Girl Number 26 was abandoned by her family and left to fend for herself on the streets of Phnom Penh, Cambodia.
In desperation, she took a job at a club but soon found herself forced into satiating the sexual cravings of customers to pay her bills. Stripped of her identity and dignity, she became despondent.
“Sometimes I thought I would never get out of that place,” she said. “That if I died, nobody would really care.”
The girl, given a pseudonym to protect her identity, is one of several child trafficking victims who will be featured in “26 Seconds,” a documentary by Chapman University professor Kelly Galindo. The film’s name refers to the statistic that a child is globally trafficked every 26 seconds.
Galindo, 54, of Orange has been traveling the world over the past two years for her film in an effort to document the expansive child trafficking industry, making stops in Cambodia, Thailand, India, Iraq and Mexico.
Galindo worked as an actress in various independent films and guest-starred on such shows as shows “ER,” “Sons of Anarchy” and “The Closer.”
Her film, expected to be released in September 2018, will follow trafficked girls as they try to heal and piece their lives back together.
While in Kurdistan in January, Galindo learned the intricacies of a trafficking system whereby ISIS, or the Islamic State of Iraq and Syria, has been attacking villages, initiating boys into their ranks and selling young girls into sexual slavery.
Dedicated to obtaining the story of the girls, Galindo traveled to refugee camps for interviews flanked by members of the Kurdish military, a necessary security measure considering she was about 20 miles from ISIS-occupied Mosul, which was liberated by Iraqi forces in July.
“We were incredibly fortunate in Iraq,” Galindo said. “The Kurdish soldiers are like Rambo.”
But the menace isn’t just abroad. Galindo’s film will also analyze trafficking’s effects in Orange County and other parts of Southern California.
“I have been to every third-world red light district and I was the most afraid on Harbor Boulevard in Garden Grove,” Galindo said. “It’s crazy there.”
Galindo said one survivor recounted staring out of the window of a hotel across from Disneyland at age 10, watching families head to the “Happiest Place on Earth” as she was being raped by male customers.
Galindo said there’s a lot of trafficking around the amusement park.
Despite the horrific circumstances Galindo has learned about, her film will largely highlight the organizations that are trying to defeat child trafficking, including Destiny Rescue, Children of the Forest, Side-by-Side Church International in Santa Ana and Magdalene Hope in Bakersfield.

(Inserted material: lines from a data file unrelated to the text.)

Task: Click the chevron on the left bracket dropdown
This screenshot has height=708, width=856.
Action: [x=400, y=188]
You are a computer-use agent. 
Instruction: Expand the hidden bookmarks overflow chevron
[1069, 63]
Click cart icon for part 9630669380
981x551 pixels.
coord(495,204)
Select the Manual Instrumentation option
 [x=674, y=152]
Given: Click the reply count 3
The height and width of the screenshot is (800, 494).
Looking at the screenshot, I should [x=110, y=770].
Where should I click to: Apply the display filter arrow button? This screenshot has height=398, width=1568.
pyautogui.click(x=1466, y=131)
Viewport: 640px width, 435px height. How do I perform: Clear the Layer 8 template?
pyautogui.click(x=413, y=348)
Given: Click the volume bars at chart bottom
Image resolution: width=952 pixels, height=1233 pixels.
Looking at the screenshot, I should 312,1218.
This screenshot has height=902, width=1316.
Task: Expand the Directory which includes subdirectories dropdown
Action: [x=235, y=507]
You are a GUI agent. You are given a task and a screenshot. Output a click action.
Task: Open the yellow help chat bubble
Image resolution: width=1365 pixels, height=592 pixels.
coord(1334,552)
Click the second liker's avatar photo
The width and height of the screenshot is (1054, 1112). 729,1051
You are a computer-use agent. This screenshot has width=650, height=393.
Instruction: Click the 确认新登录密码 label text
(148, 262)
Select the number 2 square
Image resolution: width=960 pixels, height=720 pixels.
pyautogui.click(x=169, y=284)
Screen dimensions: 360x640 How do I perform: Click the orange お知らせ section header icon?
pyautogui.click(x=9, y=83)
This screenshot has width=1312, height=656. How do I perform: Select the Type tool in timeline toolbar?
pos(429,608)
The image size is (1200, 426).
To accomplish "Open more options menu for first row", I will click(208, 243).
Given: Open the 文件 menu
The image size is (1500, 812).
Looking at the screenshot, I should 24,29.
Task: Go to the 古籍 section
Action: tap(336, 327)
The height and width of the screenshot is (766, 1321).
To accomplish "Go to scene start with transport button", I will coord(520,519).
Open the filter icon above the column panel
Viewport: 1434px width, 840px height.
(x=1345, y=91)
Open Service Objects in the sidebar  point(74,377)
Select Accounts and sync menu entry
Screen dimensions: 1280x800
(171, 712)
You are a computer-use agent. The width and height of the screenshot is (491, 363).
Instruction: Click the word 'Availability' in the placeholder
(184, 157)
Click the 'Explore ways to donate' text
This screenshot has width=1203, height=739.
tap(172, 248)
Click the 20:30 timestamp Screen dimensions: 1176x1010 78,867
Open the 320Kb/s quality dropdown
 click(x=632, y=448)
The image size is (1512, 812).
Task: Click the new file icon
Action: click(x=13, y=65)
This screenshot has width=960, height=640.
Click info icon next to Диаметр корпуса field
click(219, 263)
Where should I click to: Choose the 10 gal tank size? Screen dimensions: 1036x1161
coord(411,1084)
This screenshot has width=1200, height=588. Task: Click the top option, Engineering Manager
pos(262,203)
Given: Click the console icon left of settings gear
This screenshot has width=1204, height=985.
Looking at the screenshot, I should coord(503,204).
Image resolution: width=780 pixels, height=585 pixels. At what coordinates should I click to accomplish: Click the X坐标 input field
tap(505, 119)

Deidre Pujols, wife of Los Angeles Angels of Anaheim baseball player Albert Pujols, will also be featured in the film along with her organization Open Gate International, which she started about a year ago to provide vocational training to trafficking victims after they’ve been rescued and rehabilitated.
When Pujols, 41, of Irvine and Galindo met a few weeks ago, they immediately realized the similarities in their personal journeys.
Pujols traveled to many of the same places Galindo visited to learn more about child trafficking and she valued the film’s intent of illuminating the organizations combating trafficking rather than focusing on the darkness.
“[Galindo] wants people to get a sense of the monster we are dealing with but also to highlight a more positive perspective,” Pujols said.
The final step in the filming process will be in February, when Galindo will head to Minneapolis to capture the increased trafficking during the Super Bowl, when traffickers bring in “bus-loads” of girls. Then the film will head to the editing table.
Galindo said a public screening will be held in the spring at Chapman University. A preliminary cut of the film was shown on the campus on Nov. 14 with a panel of sex trafficking experts.
Galindo said the film will be done in time to submit to the Academy of Motion Pictures Arts and Sciences for 2019 Oscar consideration. Sid Ganis, former president of the Academy, is an advisor on the project.
Galindo said if the film isn’t accepted she’ll be content because she’s spreading awareness.
“It’s been a long two years of hard work and heartbreak,” Galindo said. “But, I have also been witnessing miracles.”